La sposa in nero

Il nuovo album a soggetto di Natasha Khan, in arte Bat For Lashes.

Articolo
pop

Bat For Lashes
The Bride
Warner

Esponente trentaseienne della Londra multietnica, che appena qualche giorno fa ha affermato di considerare Brexit «un evento necessario per rivoluzionare le strutture su cui costruiamo la nostra società», Natasha Khan è un’artista al tempo stesso sensibile e ambiziosa. Lo dimostrano contenuto e tono del quarto lavoro intestato con lo pseudonimo che impiega da una decina di anni per fare musica: Bat For Lashes. “La sposa” menzionata nel titolo subisce una sorte avversa: il promesso sposo, infatti, muore in un incidente d’auto durante il tragitto che lo doveva condurre all’altare. Dalla tragedia comincia il viaggio iniziatico della protagonista, la quale – compiendolo – tenta di tramutare il dolore in consapevolezza: rievoca l’amato (nella toccante “Joe’s Dream”), affronta in solitudine la luna di miele (“Honeymooning Alone”, da cui promana un’atmosfera da melò astratto che sa di David Lynch), amoreggia con il fantasma del defunto (nel diafano madrigale “Close Encounters”), accetta la condizione di vedovanza (“Widow’s Peak”, dove il testo diviene narrazione in una spettrale dimensione ambient), intravede un futuro per sé (ancorché ombroso in “I Will Love Again”) e trova infine conforto scrutando il cielo (per quanto esso sia nuvoloso in “Clouds”, ballata essenziale per voce e pizzico di Omnichord).
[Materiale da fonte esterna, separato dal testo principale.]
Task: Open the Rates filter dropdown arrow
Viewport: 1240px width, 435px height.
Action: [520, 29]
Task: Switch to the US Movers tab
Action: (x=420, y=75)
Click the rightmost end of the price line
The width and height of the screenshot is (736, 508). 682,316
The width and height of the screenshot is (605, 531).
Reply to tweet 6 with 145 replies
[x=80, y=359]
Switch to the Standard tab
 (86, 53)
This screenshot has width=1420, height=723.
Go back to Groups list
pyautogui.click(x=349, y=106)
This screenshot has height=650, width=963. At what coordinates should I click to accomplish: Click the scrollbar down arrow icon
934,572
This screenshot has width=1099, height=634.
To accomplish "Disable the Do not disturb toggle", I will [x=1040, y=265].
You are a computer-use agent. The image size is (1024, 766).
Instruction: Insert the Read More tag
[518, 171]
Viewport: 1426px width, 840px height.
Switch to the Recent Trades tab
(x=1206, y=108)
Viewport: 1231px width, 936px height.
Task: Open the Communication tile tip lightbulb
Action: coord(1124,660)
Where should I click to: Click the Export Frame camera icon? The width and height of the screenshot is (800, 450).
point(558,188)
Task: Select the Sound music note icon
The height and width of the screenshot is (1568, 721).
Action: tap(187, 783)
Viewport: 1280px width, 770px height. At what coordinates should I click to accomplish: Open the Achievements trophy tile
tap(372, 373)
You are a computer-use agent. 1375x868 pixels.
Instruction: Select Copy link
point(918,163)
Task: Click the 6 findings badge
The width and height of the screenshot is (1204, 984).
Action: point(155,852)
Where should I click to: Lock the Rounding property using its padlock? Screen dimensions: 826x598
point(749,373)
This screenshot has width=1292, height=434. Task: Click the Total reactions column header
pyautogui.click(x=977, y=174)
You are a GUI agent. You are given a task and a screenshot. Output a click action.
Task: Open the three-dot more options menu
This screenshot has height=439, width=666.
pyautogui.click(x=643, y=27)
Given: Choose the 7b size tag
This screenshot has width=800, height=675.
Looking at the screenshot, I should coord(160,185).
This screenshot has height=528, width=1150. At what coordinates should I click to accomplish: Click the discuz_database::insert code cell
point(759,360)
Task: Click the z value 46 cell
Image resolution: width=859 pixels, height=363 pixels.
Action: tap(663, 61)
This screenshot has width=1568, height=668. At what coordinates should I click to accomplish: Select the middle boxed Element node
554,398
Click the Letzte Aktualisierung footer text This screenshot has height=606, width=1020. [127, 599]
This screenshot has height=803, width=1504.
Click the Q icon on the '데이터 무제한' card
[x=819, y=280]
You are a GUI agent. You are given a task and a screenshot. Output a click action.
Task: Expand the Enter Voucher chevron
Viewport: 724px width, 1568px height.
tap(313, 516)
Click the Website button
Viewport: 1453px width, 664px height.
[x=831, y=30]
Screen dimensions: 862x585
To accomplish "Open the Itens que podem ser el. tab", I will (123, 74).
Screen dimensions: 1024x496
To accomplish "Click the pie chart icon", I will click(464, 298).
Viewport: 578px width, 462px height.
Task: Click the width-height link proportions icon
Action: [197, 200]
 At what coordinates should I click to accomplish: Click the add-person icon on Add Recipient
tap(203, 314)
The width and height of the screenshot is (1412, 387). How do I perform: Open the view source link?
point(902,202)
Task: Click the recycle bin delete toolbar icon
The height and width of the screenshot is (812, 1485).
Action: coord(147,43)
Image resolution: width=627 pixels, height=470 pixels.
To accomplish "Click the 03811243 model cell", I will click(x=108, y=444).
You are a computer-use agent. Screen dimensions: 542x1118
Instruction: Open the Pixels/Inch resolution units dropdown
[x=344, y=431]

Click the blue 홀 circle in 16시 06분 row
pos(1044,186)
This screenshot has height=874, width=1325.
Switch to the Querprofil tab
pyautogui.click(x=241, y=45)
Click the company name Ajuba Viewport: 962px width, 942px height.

La messinscena è completata dai video – due finora quelli disponibili: “In God’s House” e “Sunday Love”, unico episodio ritmicamente vivace del disco, quest’ultimo, con portamento da gotico electro pop – e dai recenti showcase organizzati, in patria e negli Stati Uniti, all’interno di chiese, per rafforzarne la drammaturgia. Il semplice fatto che l’opera regga un simile onere concettuale senza risultare all’ascolto greve premia lo sforzo della cantautrice inglese: l’erede al momento più legittima di Kate Bush.